Not long ago, Brandon Perlberg had a growing law practice and a Manhattan apartment he shared with his partner, who is British. They hosted themed dinner parties and wine tastings for a wide circle of friends. 

But Mr. Perlberg, an American who is gay, now lives in London. Early last year he reluctantly left his law firm, rented out his apartment and said goodbye to friends. After nearly seven years in the United States on legal but temporary visas, his partner had not been able to obtain a visa as a permanent resident. The two were facing the possibility of permanent separation. 

Americans with a foreign-born spouse of the opposite sex are able to get them resident visas, or green cards, with relative ease. But federal law does not allow Americans to petition for green cards for same-sex spouses or partners. Eventually, they face a choice of remaining in the country with the immigrant here illegally or leaving the United States. 

“Ultimately, we resolved that staying together was the most important thing for us,” Mr. Perlberg said. “And the only way to guarantee that we got to stay together was by making this move.” 

Mr. Perlberg is part of a diaspora of gay Americans who have found they had to uproot and leave the country to continue to live with foreign partners. And this year, binational gay couples like his are a new — and controversial — focus of the debate in Washington on an ambitious overhaul of immigration laws. In a blueprint that President Obama presented last month, he pledged to give citizens, and also immigrants who are legal residents, the ability to petition for a green card for a same-sex foreign partner, if they can show they have “a permanent relationship.”

The Supreme Court will also take up same-sex issues this year, with hearings in March on two cases that challenge the definition of marriage as being a union between only a man and a woman. One case deals directly with a 1996 statute, the Defense of Marriage Act, that prohibits the federal government from recognizing same-sex marriage and governs the exclusion of gay couples from visas and other immigration benefits. 
 
Leading Republican lawmakers have questioned whether Congress should include such a hotly disputed issue in the debate when it will also wrangle with giving legal status to 11 million illegal immigrants. 

In July 2011, same-sex marriage became legal in New York State. But under the federal marriage law, Mr. Storey still would not have been eligible for a green card as a spouse. 

As Mr. Perlberg watches from London, he acknowledges that things could be worse. “London is not Siberia,” he said. “I have a new job and a new career, and I’m excited about that.” But he said he wrestles with resentment. “It’s very difficult as an American to have gone through all that and know that the country just pushed us out for being in love,” he said, “and being gay.” 

I understand the resentment part.
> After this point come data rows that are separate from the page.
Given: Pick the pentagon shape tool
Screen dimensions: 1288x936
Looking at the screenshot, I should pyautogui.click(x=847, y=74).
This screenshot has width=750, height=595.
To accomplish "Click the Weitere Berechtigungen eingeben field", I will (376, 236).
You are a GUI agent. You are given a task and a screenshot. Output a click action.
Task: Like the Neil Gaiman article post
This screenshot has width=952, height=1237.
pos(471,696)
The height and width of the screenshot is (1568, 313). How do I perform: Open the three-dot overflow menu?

The sad truth is that certainly in Virginia, but in America at large, LGBT individuals are less than full citizens - all because of insidious religious based discrimination.  Something the Constitution itself prohibits, yet the GOP and the Christofascists persist in defending discrimination and bigotry.  If circumstances were different, I would leave not only Virginia but the USA as well.  Hopefully, rulings from the U.S. Supreme Court in June will move me towards full, equal citizenship.